Chiese clemenza perché gli venisse salvata la vita e, per convincere i giudici, offrì un segreto sbalorditivo: il metodo per piantare alberi capaci di produrre frutti d'oro. La notizia giunse al Sovrano, il quale pensò che valesse la pena fare un tentativo.
L'imbroglione spiegò che era pronto a dimostrare la sua straordinaria capacità: gli sarebbero serviti soltanto un pizzico di polvere d'oro e una pala.
Il sovrano accettò:
"Ma, se non è vero, finirai nelle mani del boia!" disse.
Il mattino seguente, il re e tutta la sua corte, si ritrovarono nel giardino reale, per dare avio alle operazioni.
L'uomo si inchinò profondamente, davanti a tutti i nobili, e disse:
"Sua Maestà, signori tutti, vedrete voi stessi quanto è semplice.
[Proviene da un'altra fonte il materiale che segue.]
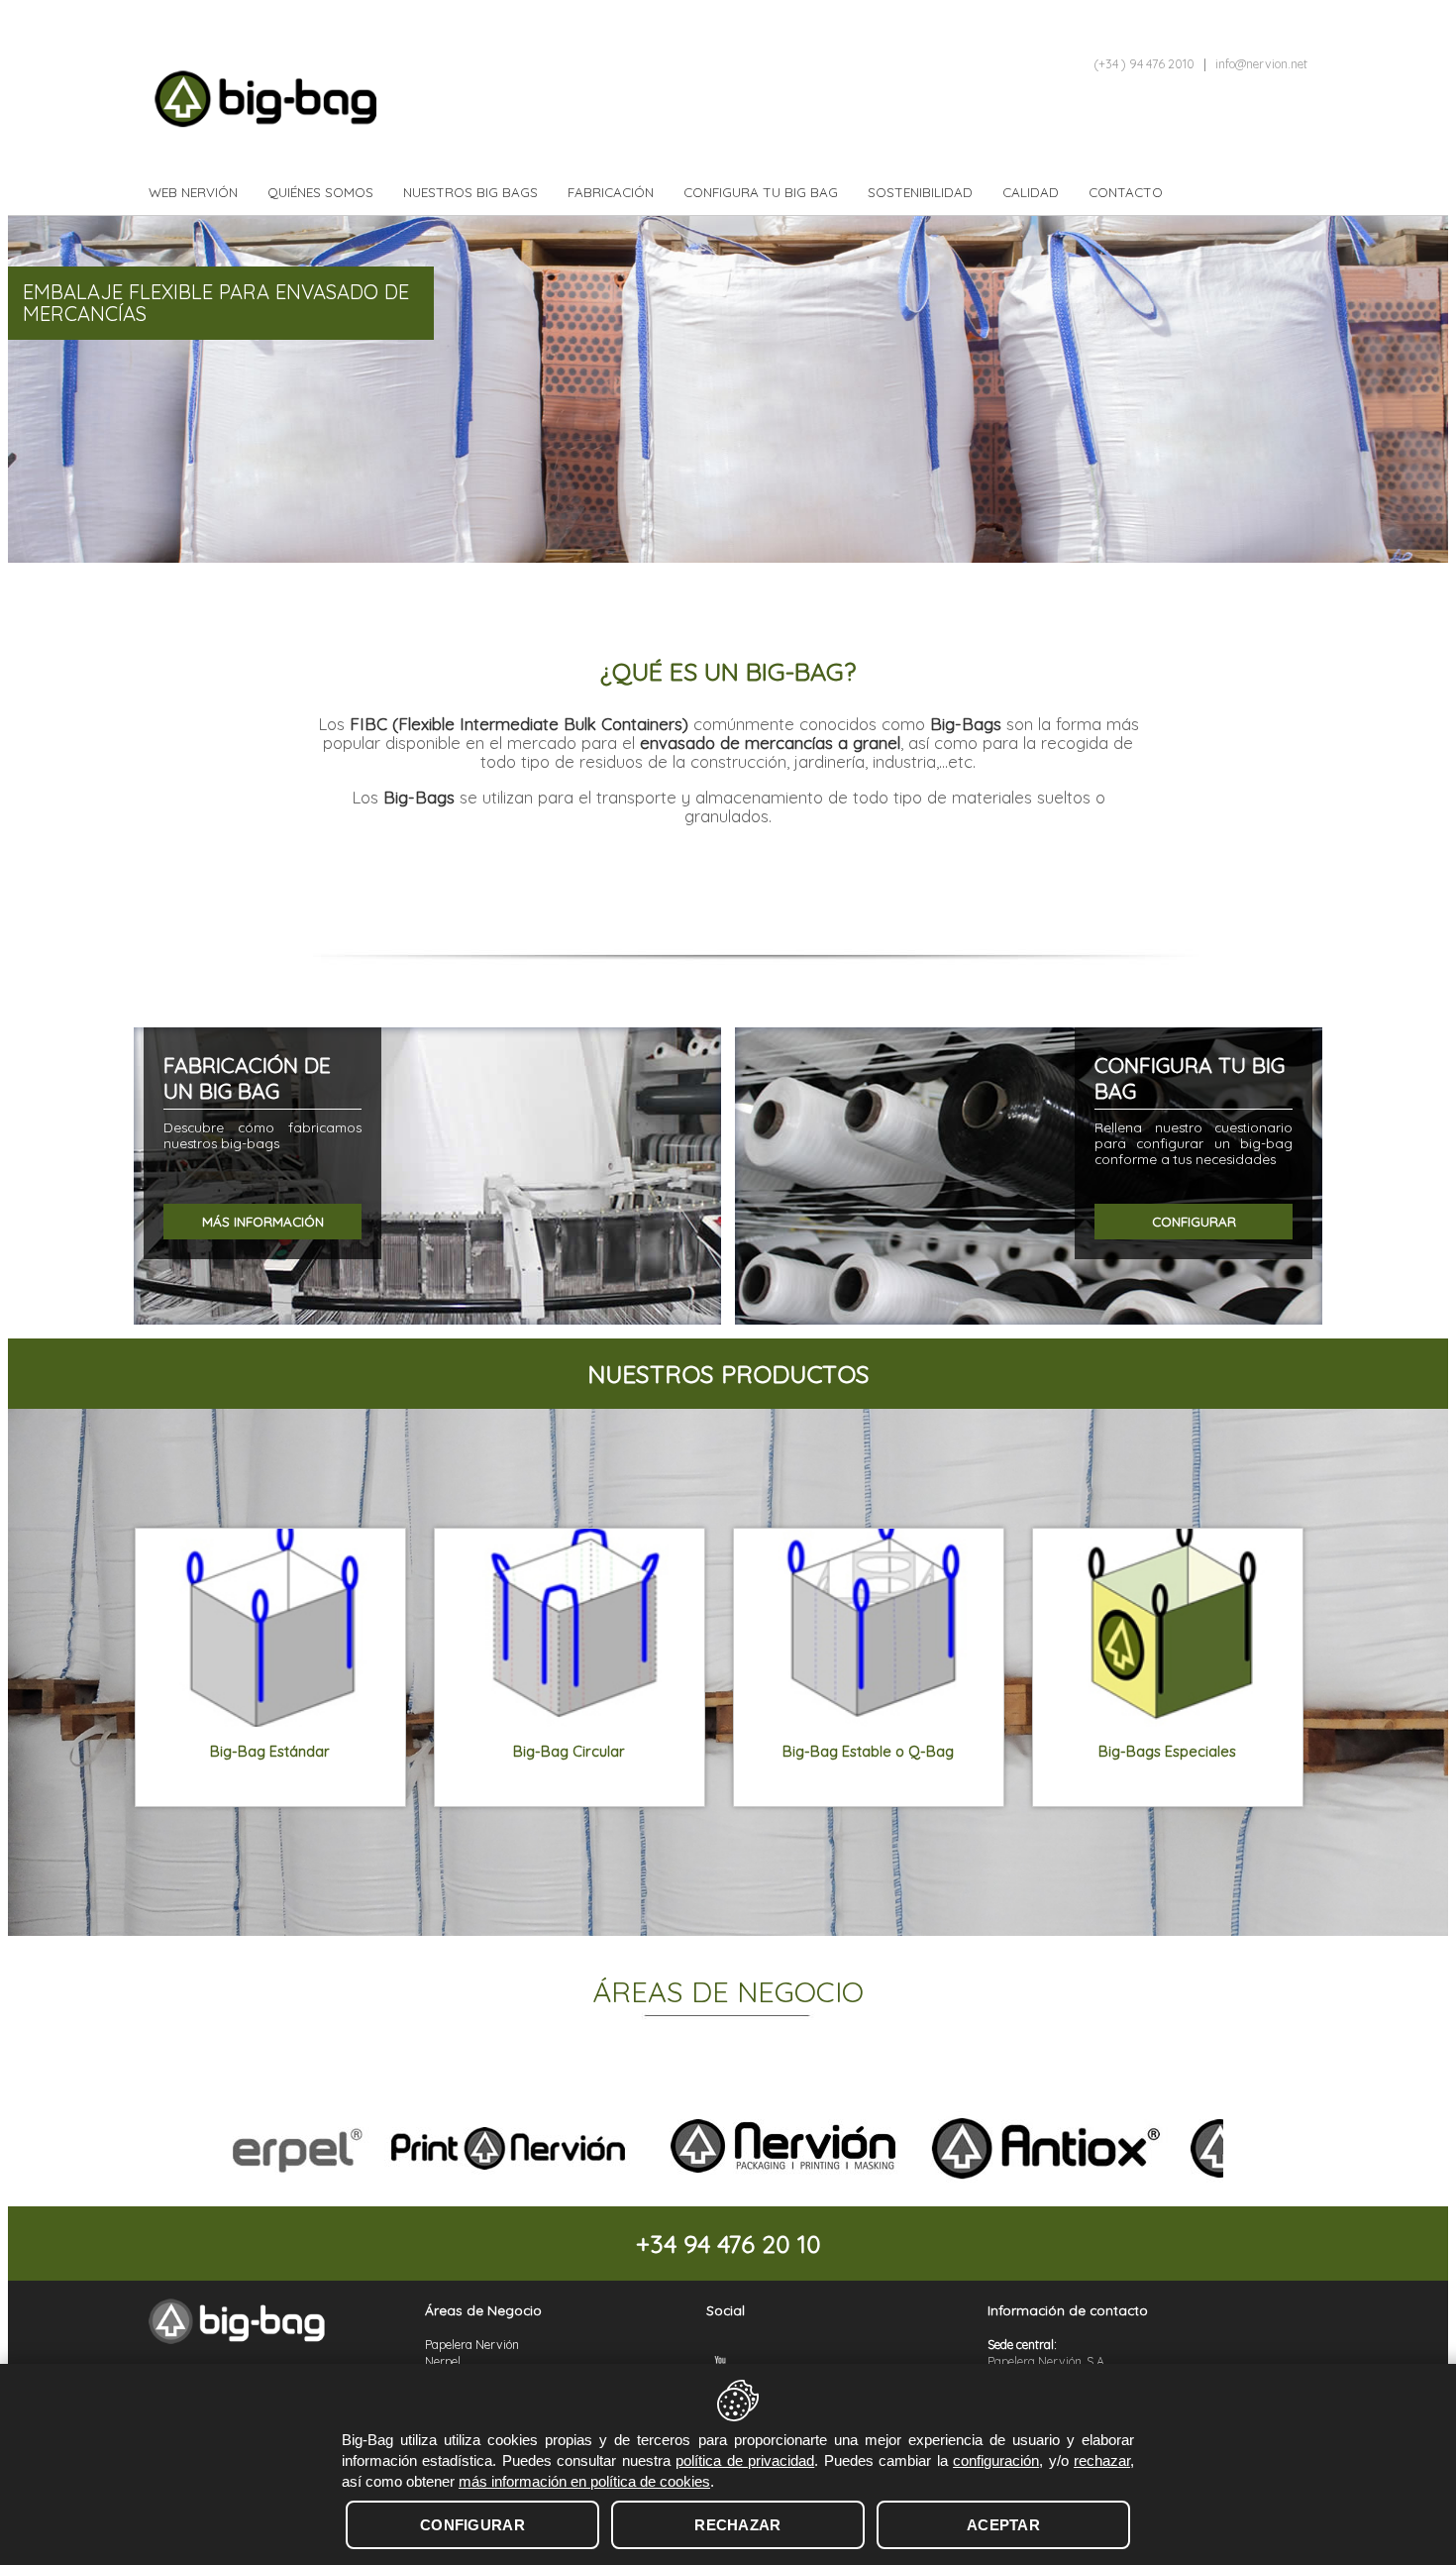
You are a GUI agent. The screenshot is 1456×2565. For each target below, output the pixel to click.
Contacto (1126, 192)
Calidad (1030, 192)
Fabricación (611, 192)
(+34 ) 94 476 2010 (1144, 63)
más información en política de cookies (584, 2481)
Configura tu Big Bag (760, 192)
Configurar (1194, 1221)
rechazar (1102, 2460)
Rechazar (737, 2524)
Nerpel (443, 2361)
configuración (996, 2460)
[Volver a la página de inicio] (243, 2317)
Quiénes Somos (320, 192)
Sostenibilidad (920, 192)
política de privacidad (745, 2460)
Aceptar (1003, 2524)
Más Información (263, 1221)
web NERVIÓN (193, 192)
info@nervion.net (1261, 63)
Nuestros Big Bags (470, 192)
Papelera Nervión (472, 2344)
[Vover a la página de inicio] (307, 105)
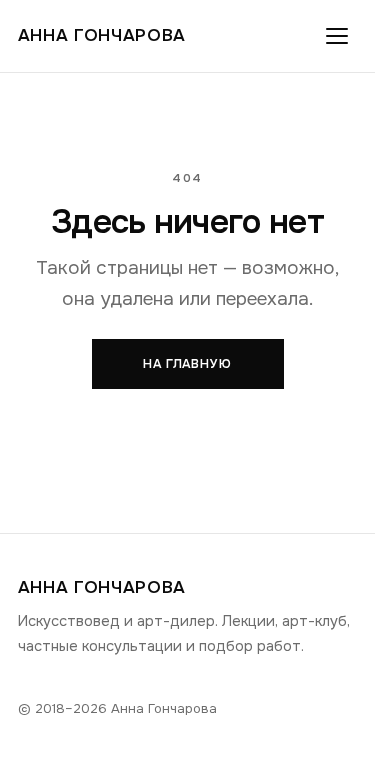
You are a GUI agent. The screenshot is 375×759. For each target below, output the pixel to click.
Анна (102, 35)
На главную (188, 364)
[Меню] (337, 36)
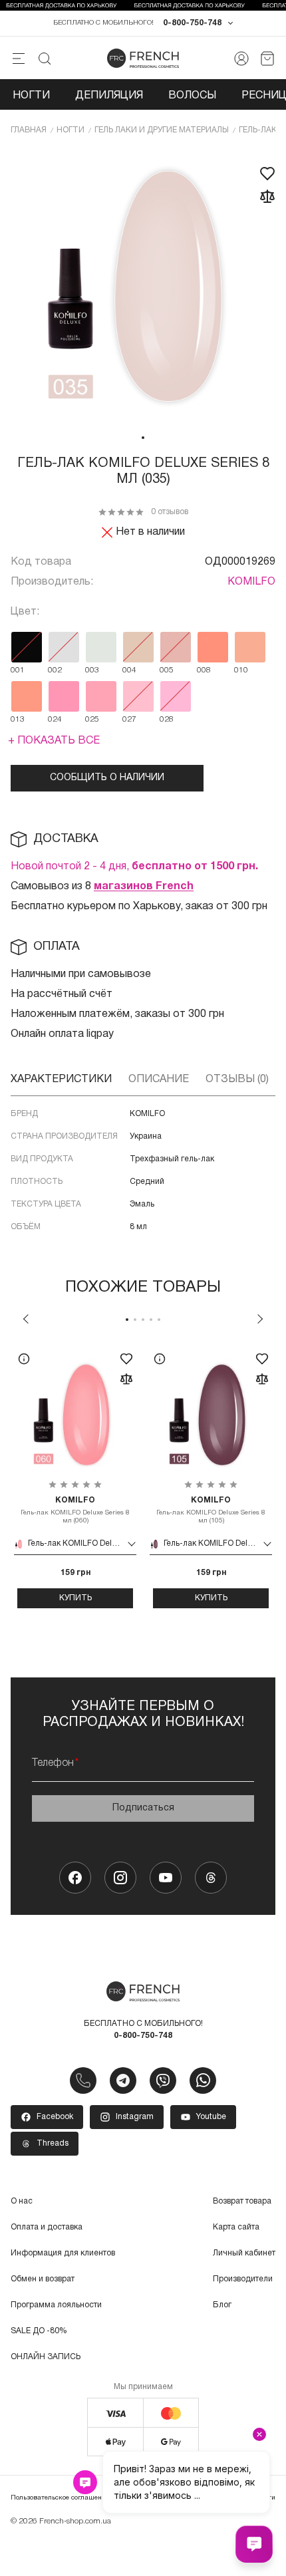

Io scaverò una piccola buca nella terra: vi metterò un pizzico d'oro e, per tre giorni,
verserò un secchio d'acqua. Il terzo giorno, l'albero spunterà e porterà tre
frutti d'oro che, a loro volta, potranno essere seminati e diventare altri
alberi, ognuno carico di frutti d'oro!"
"Allora!" si spazientì il re "smettila di chiacchierare, e semina l'oro!
Se fra tre giorni da ora non vedrò i frutti d'oro, finirai sul patibolo!".
"Oh, sommo signore" piagnucolò il furbo imbroglione "non posso farlo io direttamente!